The US on Monday re-imposed sanctions on the import of crude oil from Iran but temporarily allowed India, China, South Korea, Japan, Italy, Greece, Taiwan and Turkey to continue the purchase from the Gulf nation without any penalty.
"We appreciate that the US government has taken into account our need for energy security and understood our sensitivities on this matter. We welcome this. We are now examining the details of the exemption," External Affairs Ministry Spokesperson Raveesh Kumar said.
Asked whether India was going to reduce crude oil imports from Iran, he did not give a direct reply but said Iranian oil was very important for India's energy security.
"India is a major importer of crude oil from Iran. This is very important for our own energy security needs. We appreciate the fact that US has shown understanding of our position and have said that their intention is not to hurt India," he said.
"I am not at the liberty to give you details about the quantum of crude oil that we will continue to import," Kumar added.
The MEA spokesperson said India also appreciated the US for exempting it from sanctions for the development of the strategically-located Chabahar port in Iran.
"We have taken note of the US statement that exception has been provided under the Iran Freedom and Counter-Proliferation Act of 2012 with respect to the development of Chabahar Port and the construction of an associated railway line," he said.
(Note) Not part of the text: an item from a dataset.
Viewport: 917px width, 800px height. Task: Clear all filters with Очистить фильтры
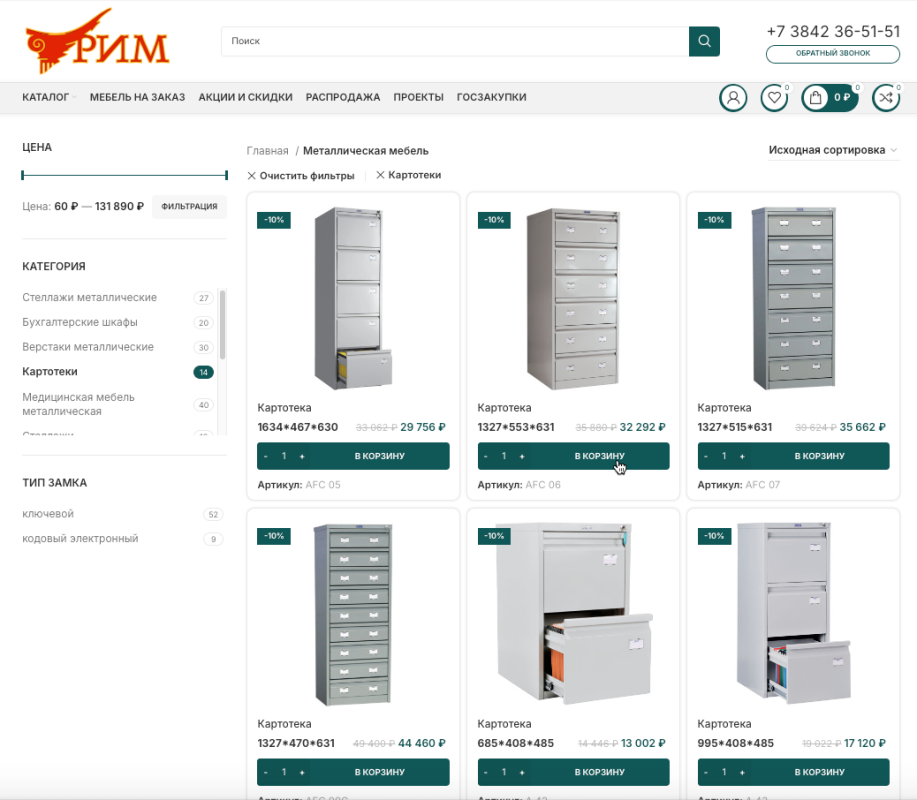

"We appreciate that the US recognised the role which this port will play to bring strategic and long-term benefits to Afghanistan as well as enhance Afghanistan's connectivity with the outside world," Kumar added.
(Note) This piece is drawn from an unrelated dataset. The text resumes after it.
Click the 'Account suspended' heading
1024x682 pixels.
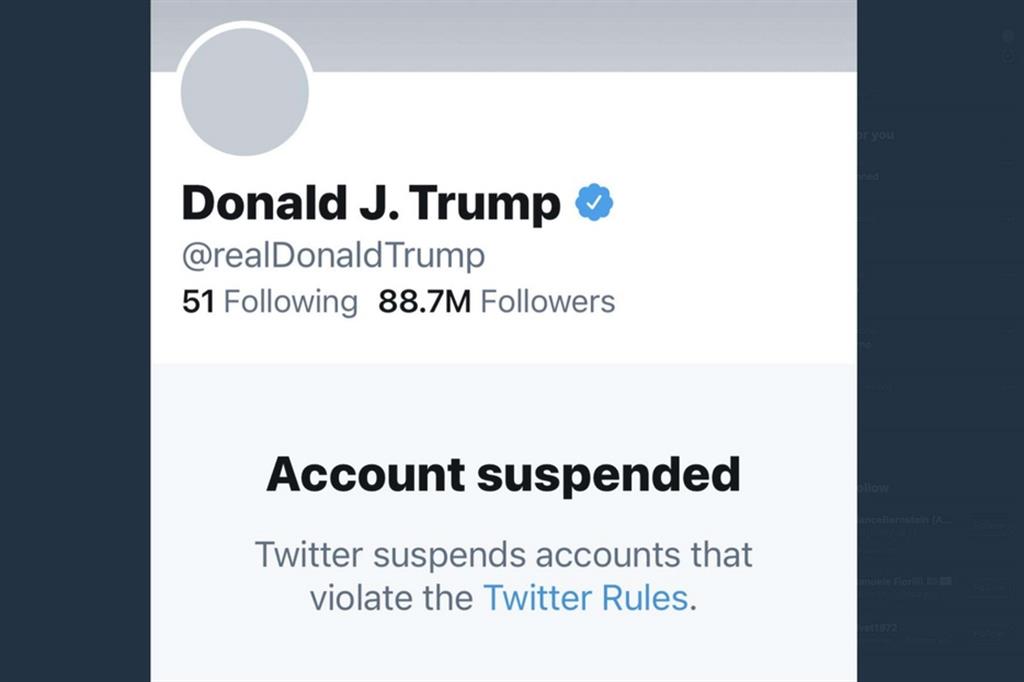(x=503, y=476)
Ports in Iran have also come under the US sanctions.
New Delhi has been a key partner in the development of the Chabahar port which is being considered a gateway to golden opportunities for trade by India, Iran and Afghanistan with central Asian countries.
The port is being considered crucial for trade among the three countries in the wake of Pakistan denying transit access to India.
In May 2016, India, Iran and Afghanistan had signed a pact which entailed the establishment of a transit and transport corridor among the three countries using Chabahar Port as one of the regional hubs.
India had requested the US to allow it to continue its engagement in the Chabahar port, saying it can be a major link for trade with war-ravaged Afghanistan.